ObjFW  View Ticket

2021-10-24
10:48 Ticket [a550bff2f8] Generalize API for OFSandbox status still Open with 3 other changes artifact: af9f9c5d74 user: js
2020-12-22
13:18 Ticket [a550bff2f8]: 4 changes artifact: f6a083f883 user: js
13:05 New ticket [a550bff2f8]. artifact: 62f8f4bd0f user: js

Ticket UUID: a550bff2f89212af12be7cffdced2c8a59f5e75c
Title: Generalize API for OFSandbox
Status: Open Type: Enhancement
Severity: Important Priority: Medium
Subsystem: Resolution: Open
Last Modified: 2021-10-24 10:48:29
Version Found In: Milestone: none
User Comments:
js added on 2020-12-22 13:05:46:

OFSandbox currently maps more or less 1:1 to OpenBSD's pledge()and unveil(). While those are great APIs that are easy to adopt for applications, it's unclear whether the current OFSandbox could be adopted to other sandboxing frameworks like seccomp-bpf or Capsicum.

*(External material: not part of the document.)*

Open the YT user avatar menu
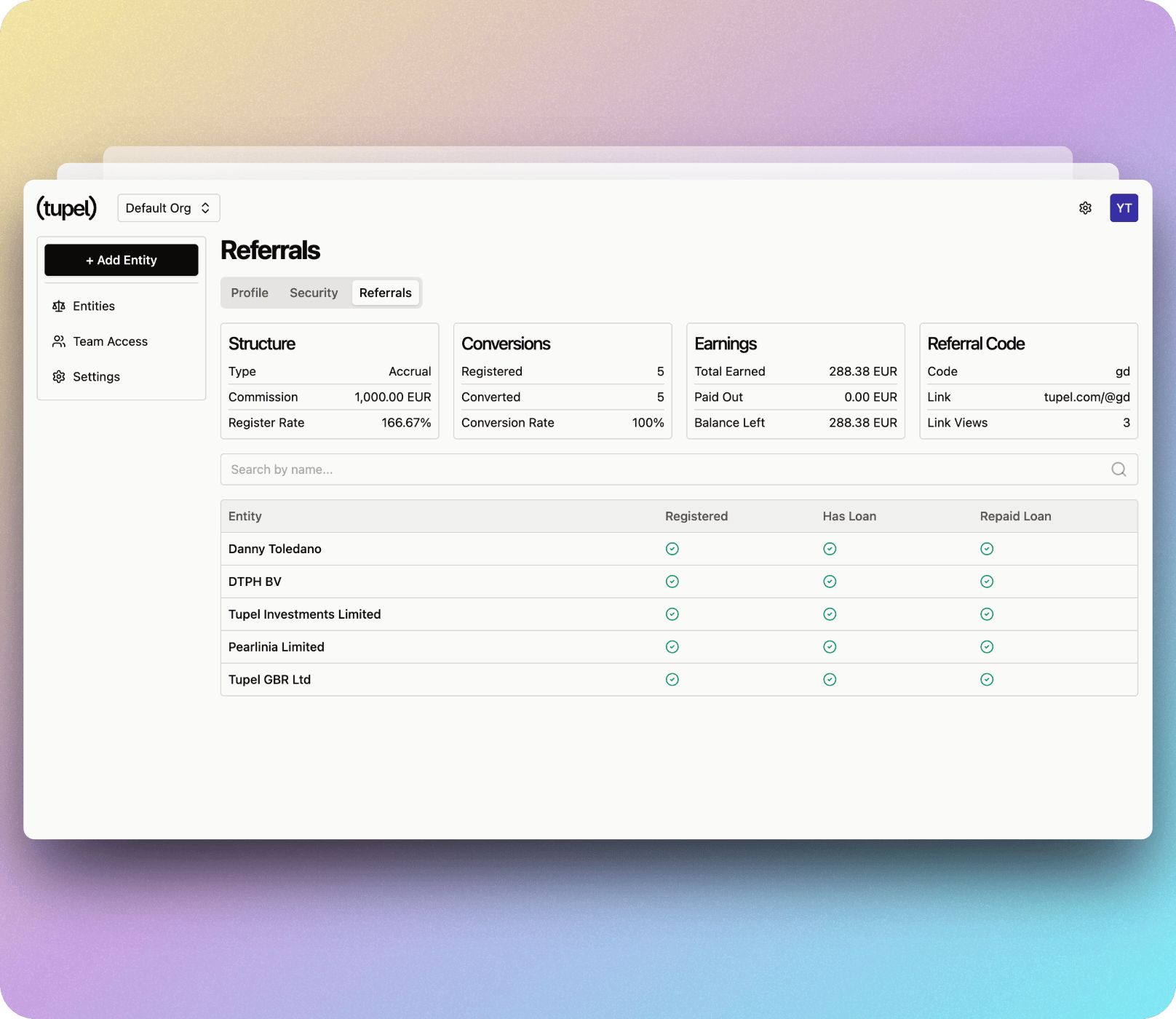1176x1019 pixels. [1124, 208]
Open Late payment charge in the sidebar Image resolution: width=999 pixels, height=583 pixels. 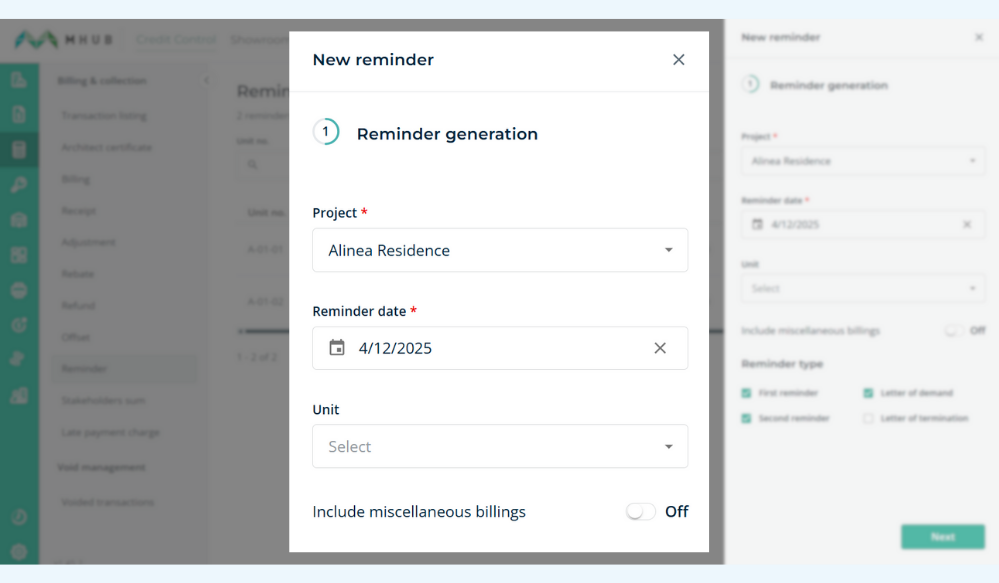110,433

js added on 2020-12-22 13:18:13:

OFSandbox is private in 1.0 for now ([510628432f]) until this gets solved.


js added on 2021-10-24 10:48:29:

Landlock landed in Linux 5.13, which works similarly to pledge() / unveil(). Implementing OFSandbox with Landlock will probably be a good sanity check on whether the API is generic enough.